§ Фрагмент страницы:
________________________________________

Про Евтушенко. Постскриптум

Леонид Рабин
Прочитал записи, посвяшенные ушедшему от нас Евгению Евтушенко. Израильтяне в основном хвалят его за публикацию в начале 60-х годов стихотворения "Бабий Яр" и ругают за то, что он не был последовательным врагом Советской власти, а напротив, даже умеренно похваливал ее и верил в какие-то там идеалы.

Так вот, господа. "Бабий Яр", вопреки распространенному кое-где у нас мнению, не был откровением. О геноциде евреев много писали и во время войны, и после войны. "Диспетчер света" того же Евтушенко – намного более сильная вещь, чем "Бабий Яр", но в то же время гораздо менее популярная у еврейской русскоязычной общественности. Почему так? Думаю, потому что Изя Крамер показан как хороший советский человек, живущий среди хороших советских людей, а в "Бабьем Яре" говорится о преследовании евреев в древнем Египте и Риме, в полном соответствии со сформировавшимся через пару десятилетий после публикации "Бабьего Яра" израильским нарративом, изображающим евреев вечной невинной жертвой окружающего мира.

________________________________________

§ Приведённые записи:
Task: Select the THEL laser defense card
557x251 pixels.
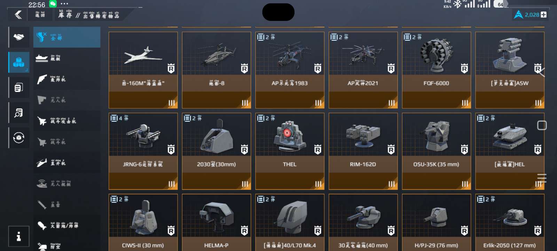Action: (290, 151)
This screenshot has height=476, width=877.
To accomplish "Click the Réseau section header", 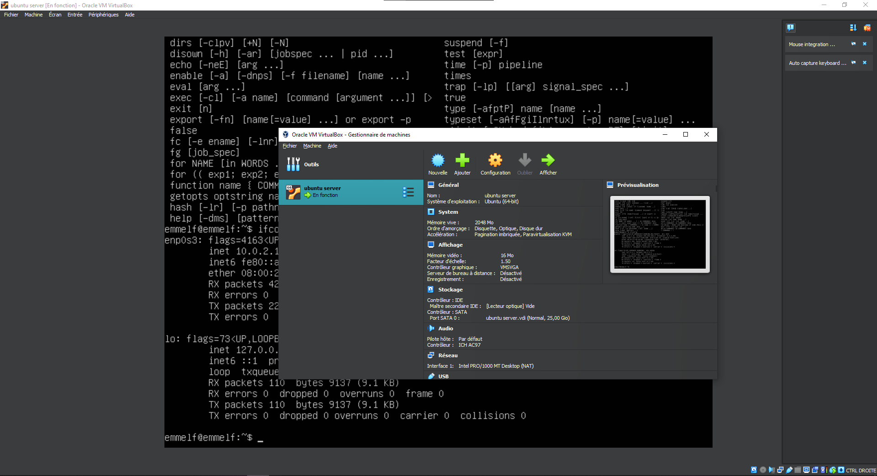I will pyautogui.click(x=448, y=355).
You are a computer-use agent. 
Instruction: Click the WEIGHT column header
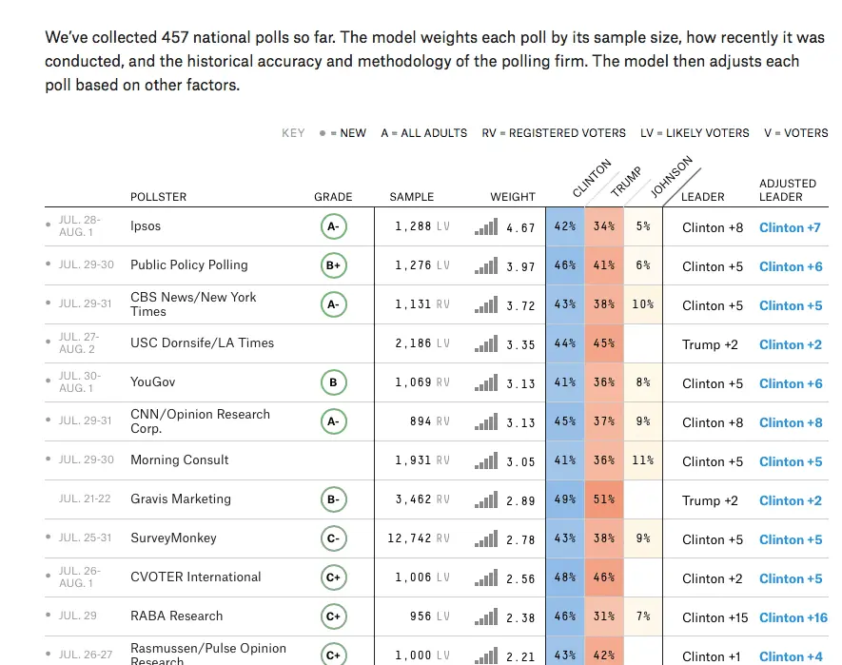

________________________________________

§ Задания для выполнения:
1. Выпишите из текста о Евтушенко отрывок. Начните со слов «Про Евтушенко. Постскриптум» и остановитесь после слов «какие-то там идеалы.».
2. Ответьте на вопросы по тексту о Евтушенко:
(a) За публикацию какого стихотворения израильтяне в основном хвалят Евтушенко?
(b) Как зовут героя «Диспетчера света», который показан хорошим советским человеком?
(c) Преследование евреев в каких древних государствах упоминается в «Бабьем Яре»?

§ Ответы:
1.
Про Евтушенко. Постскриптум

Леонид Рабин
Прочитал записи, посвяшенные ушедшему от нас Евгению Евтушенко. Израильтяне в основном хвалят его за публикацию в начале 60-х годов стихотворения "Бабий Яр" и ругают за то, что он не был последовательным врагом Советской власти, а напротив, даже умеренно похваливал ее и верил в какие-то там идеалы.

2.
(a) За публикацию стихотворения «Бабий Яр».
(b) Героя зовут Изя Крамер.
(c) В древнем Египте и Риме.